From the December 2007 Idaho Observer:


NJ first state to require flu shots for daycare and school

According to the CDC's own admissions after the "flu season," the flu shot doesn't work. According to manufacturer package inserts, the flu shot is not safe. As people discover that flu shots are neither safe nor effective, they choose not to have one. So, to help flu vaccine manufacturers sell their unsafe, ineffective product, the state of New Jersey mandated a marketplace for them.

Compiled from reports

On December 10 the Public Health Council in New Jersey voted 5 to 2 in favor of requiring four new vaccines for daycare and school attendance beginning in September 2008. On December 14, final approval for the proposed amendments to the State’s immunization rules was given by New Jersey’s "soon to retire" Health and Senior Services Commissioner Fred M. Jacobs, M.D., J.D. The administrative rules will require children attending licensed daycares and preschools to receive annual flu shots and a pneumoccocal vaccine. In addition, children born after January 1, 1997 and enrolled in grade six or transferring into a New Jersey school from another state or country will be required to receive a booster dose of the diphtheria, tetanus and pertussis (DTaP) vaccine as well as the meningococcal vaccine.

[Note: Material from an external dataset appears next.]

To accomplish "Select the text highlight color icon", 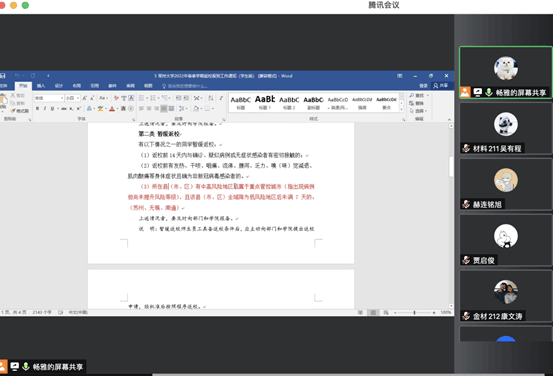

New Jersey’s Public Health Council and Department of Health and Senior Services relied upon recommendations from the Advisory Committee on Immunization Practices and the CDC as well as state public health and education officials, the American Academy of Pediatrics and vaccine manufacturer, Sanofi Pasteur, which markets three of the new vaccines that would be required (DTaP, influenza and meningococcal vaccines), among others. NJ health officials are claiming that the added vaccine requirements will help bring down the total number of sick children, hospitalizations and parents having to stay at home to care for a sick child.

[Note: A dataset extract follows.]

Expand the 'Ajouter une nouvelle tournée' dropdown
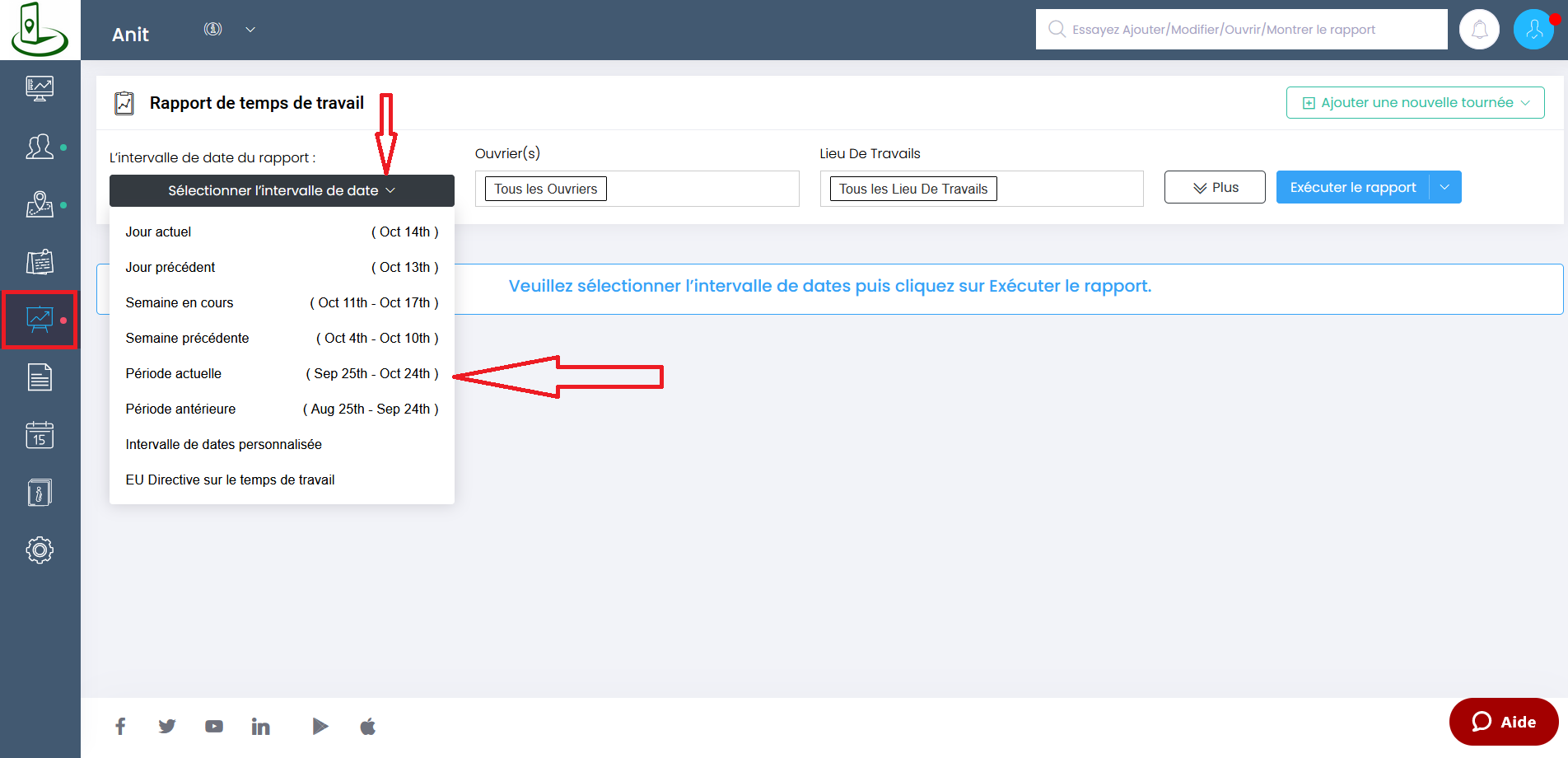 1415,103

New Jersey’s incidence of autism is 1 in 94 children (1 in 60 boys), the highest rate of autism in the country. Parents of autistic children have noted that their children regressed into autism shortly after receiving a triple antigen vaccine, usually the MMR vaccine given between 12 and 15 months of age.

The additional nine doses of vaccines would be added to 26 doses of vaccines [diphtheria (4), tetanus (4), pertussis (4), HIB (3), measles (2), mumps (1), rubella (1), polio (3), hepatitis B (3), chicken pox (1)] the State already requires for daycare or school, bringing the total to 35 doses of 13 mandated vaccines.

Hundreds of parents flooded the offices of Governor Jon Corzine and Commissioner Jacobs with phone calls urging them to stop the added vaccine requirements noting the lack of science behind the Public Health Commission’s decision. Parents are upset by the fact that a philosophical exemption to the state’s vaccine mandates has been sitting in committee for four years despite the growing number of parents supportive of the bill. One of the biggest complaints by parents is the lack of citizen and legislative oversight since the new requirements are made by unelected officials who are now telling them what they must "inject into their children."

New Jersey currently has two exemption to vaccines: 1) a medical exemption that must be written by a medical doctor, and 2) a religious exemption that requires citizens to write a letter explaining how vaccination "conflicts with the pupil’s exercise of bona fide religious tenets or practices." The law further states that "religious affiliated schools or child care centers shall have the authority to withhold or grant a religious exemption" for students attending their schools "without challenge by any secular health authority."
The New Jersey state legislature gave the NJ Department of Health the power under rule making authority to mandate new vaccines after holding public hearings and taking public comments. A public hearing was held on the proposed new vaccine mandates on Jan. 26, 2007 and the public comment period ended on Feb. 16. 2007. A 125-page summary of the public hearing and public comments received by the health department reveals that the majority of the 103 comments from the public opposed the new vaccine mandates.

In a memo from NJ Commissioner of Health Fred Jacobs to Herbert Yardley, Chair of the NJ Public Health Council, Jacobs noted that, "Some parents rights groups, vaccine critics, autism advocacy organizations and alternative medicine practitioners will likely continue to oppose existing requirements, these recently adopted new vaccine requirements, and future immunization requirements as they have since the mid-1980s....There is increasing resistance from the public on new state vaccine mandates and a demand for more informed parental choice in vaccinations for children...."

As more parents are waking up to the dangers of vaccinations and are choosing to make an informed choice to abstain from state mandated shots, vaccine awareness groups across the country are being flooded with phone calls and emails from anxious parents concerned about their own state’s desire to mandate more and more vaccine requirements without citizen input or legislative oversight.